A whole load of bloggers are in Brussels today for the launch of Think about It, a blogging competition linked to this year’s European elections. There are a few Brits at the launch, some of them well-known blogs on EU subjects, such as Jon Worth, others up-and-coming. They’ll all go live on the site on 1 February, apparently. It’s also been launch day of bloggingportal.eu, which is an aggregator for EU-related blogs (and given the overlap between its creators and the Think About It project, I suppose that’s somewhere to look for them befoe 1 Feb). I should be clear that this is a project by individuals, nothing official from the EU, but it’s a great idea, and a first stop for anyone interested in seeing what EU issues are being talked about. There’s also a twitter feed going on from the conference, if you’re keen for a blow-by-blow account.

I’ve just got into Twitter and it is pretty addictive, though I’m not as crazy about it as Stephen Fry, who seems to send a tweet every two minutes!
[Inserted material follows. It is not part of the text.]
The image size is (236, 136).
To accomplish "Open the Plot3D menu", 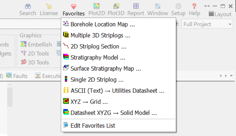I will pos(116,9).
I, like many others, have been perturbed by the decision of Sky and the BBC not to broadcast the appeal for Gaza. Never mind the rights and wrongs of the situation, people need help and it threatens the neutrality of the humanitarian space to bring the political in, no matter how well intentioned. This is from the EU’s consensus on humanitarian aid, and while not the most wonderfully drafted piece of prose, I think it shows why so many people are concerned:

Humanitarian actors today face a number of major challenges. There has been an increasing tendency for International Law, including International Humanitarian Law, Human Rights Law and Refugee Law, to be ignored or blatantly violated. The ‘humanitarian space’ that is needed to ensure access to vulnerable populations and the safety and security of humanitarian workers must be preserved as essential preconditions for the delivery of humanitarian aid, and for the European Union (EU) and its partners in the humanitarian field to be able to get assistance including protection to crisis-hit people, based on respect for the principles of neutrality, impartiality, humanity and independence of humanitarian action, enshrined in International Law, in particular International Humanitarian Law.